The researchers behind the work say the needs of urban pollinators are often overlooked for other factors, such as aesthetics.
Almost 30% of bumblebee species in Europe are estimated to be threatened or near threatened with extinction.
The findings have been published in the Urban Forestry & Urban Greening journal.
"This trend is related to habitat loss as a result of agriculture intensification, urban development and climate change," the team of scientists wrote.
The plight of the bumblebee
The decline of bumblebees and other pollinators has been causing concern as the insects play a key role in the pollination of crops we rely upon for food and resources.
The researchers noted that urban areas were becoming increasingly important habitats for pollinators because the world was urbanising rapidly and there were sharp changes in land management.
"Cities promote the occurrence of bee species by the richness of flower plants," they observed.
However, they added: "The selection of plants in urban spaces is more and more dictated by aesthetic and marketing reasons, which is not necessarily related to plants' attractiveness for pollinators."

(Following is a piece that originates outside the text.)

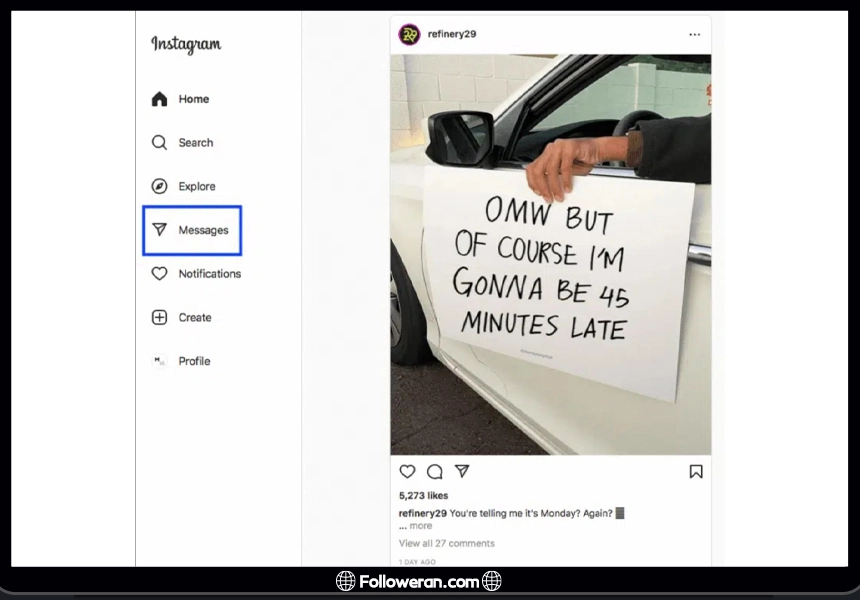Viewport: 860px width, 600px height.
Task: View the 5,273 likes list
Action: [423, 496]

The study outlined that exotic flower species were often unattractive to native pollinators as many of the species available in garden centres were "sterile hybrids" that had lost the ability to produce pollen and nectar.
"In the face of the progressive decline in bumblebee numbers and species richness, [bumblebee] protection has become a necessity," they warned.
"Bumblebees more often opt for violet-coloured (native) flowers".
They recommended the enrichment of "habitats in food plants that meet the requirement of individual bumblebees species" as the best way to "secure their basic life needs".
The findings were based on the study that determined the species and abundance of bumblebees in the green areas of the city of Wroclaw, in south-western Poland.
The researchers said that understanding the different requirements of bumblebees would help define ways to encourage and protect bees that could be beneficial for architects, urban planners, landscape managers and residents themselves.